I believe we had a (still pending) patch from Gabriel to detect stack-fs and in this case do a copy to linkable/ and then hard-link since this is (apparently) much faster than making the FS do an underlying copy by hard-linking.

That should be easy by removing the first:

    // first try a simple hard-link
    if (link(fpath, newPath.c_str()) == 0)
        return;

in linkOrCopyFile.

Gabriel ?

Ah - I found it:

kit/Kit.cpp- bool detectSlowStackingFileSystem(const std::string &directory)

This is only in master of online - ie. CO 2021.

Any chance you can test with the latest alpha release of CO-2021 to see if it improves things? if not we may need to detect a new FS magic here and adapt - and/or back-port that patch to cp-6.4 if it is working well.

Thanks !

The fix is only in master. You just need to backport it to any version you need. I tested locally in 6.4.10 and it works.
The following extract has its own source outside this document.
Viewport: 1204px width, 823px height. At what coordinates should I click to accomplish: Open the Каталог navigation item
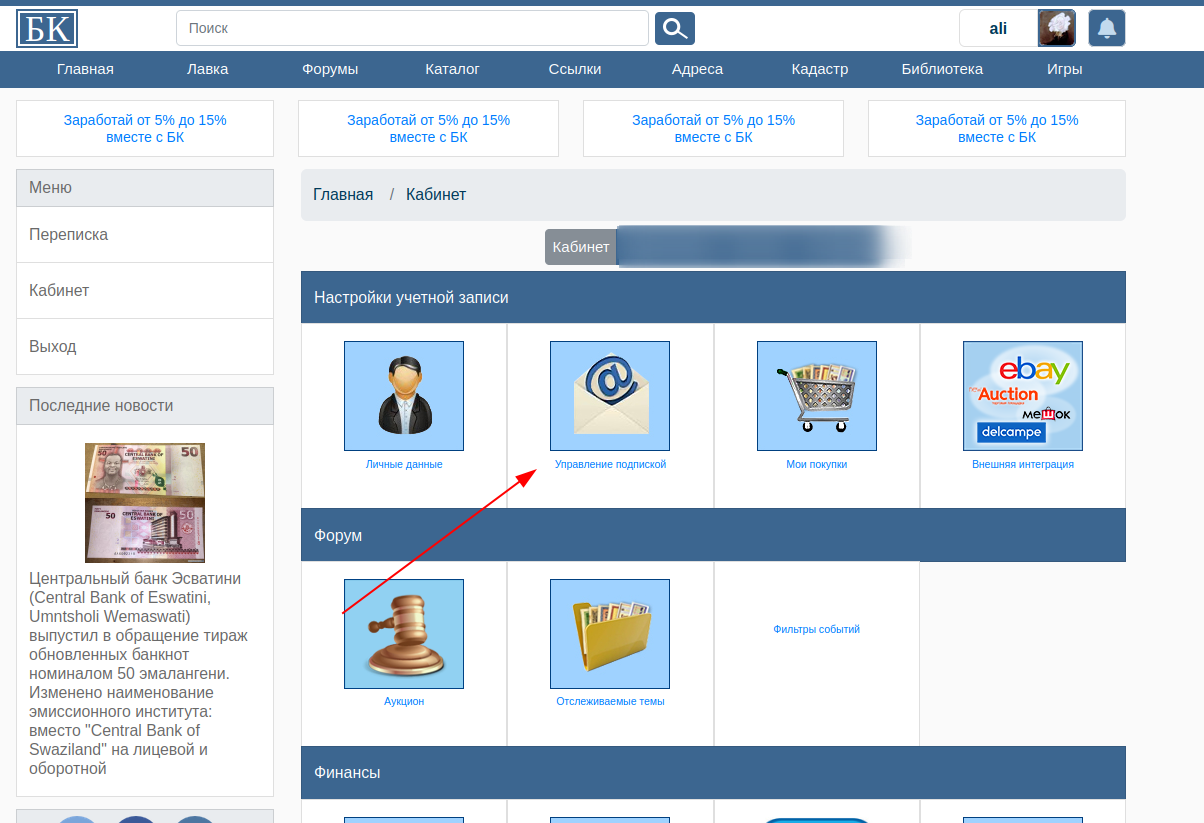tap(452, 69)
This is the commit: Optimize for overlayfs by forcing an initial copy to linkable/ · CollaboraOnline/online@4794476 · GitHub

I created a pull request for porting to 6.4: Optimize for overlayfs by forcing an initial copy to linkable/ by gmasei11 · Pull Request #3555 · CollaboraOnline/online · GitHub

Thanks to both for your support. Currently I’m using the collabora/code image (image ID: 30827c1421b8) that was the latest one when I pulled it a couple of days ago. If I’m correct it sports loolswd 6.4.13 (git hash: 078e8b8). To test the fix the easiest way for me would be to have an updated docker image, is it (or will it be) available?

I tried to build the docker image by myself as explained in online/docker/README, but the code compilation gets stuck at:

cd /tmp/online/docker/from-source/builddir/core && ./g -f clone
Submodule 'translations' (https://gerrit.libreoffice.org/translations) registered for path 'translations'
Submodule 'dictionaries' (https://gerrit.libreoffice.org/dictionaries) registered for path 'dictionaries'
Cloning into '/tmp/online/docker/from-source/builddir/core/translations'...

since it seems that https://gerrit.libreoffice.org/translations does not exist.

Edit: I probably fixed it by substituting gerrit with git in the submodule URLs, but now it comes out that I can’t build the docker image since the build script wants to build on my system (Archlinux, which is not supported) rather than inside a container. Weird way to build a docker image…

I tried the freshly released image for 6.4.14.2 and indeed it fixes the problem. @mmeeks @gmasei11 thanks a lot for you support!

@snack You’re welcome! :+1: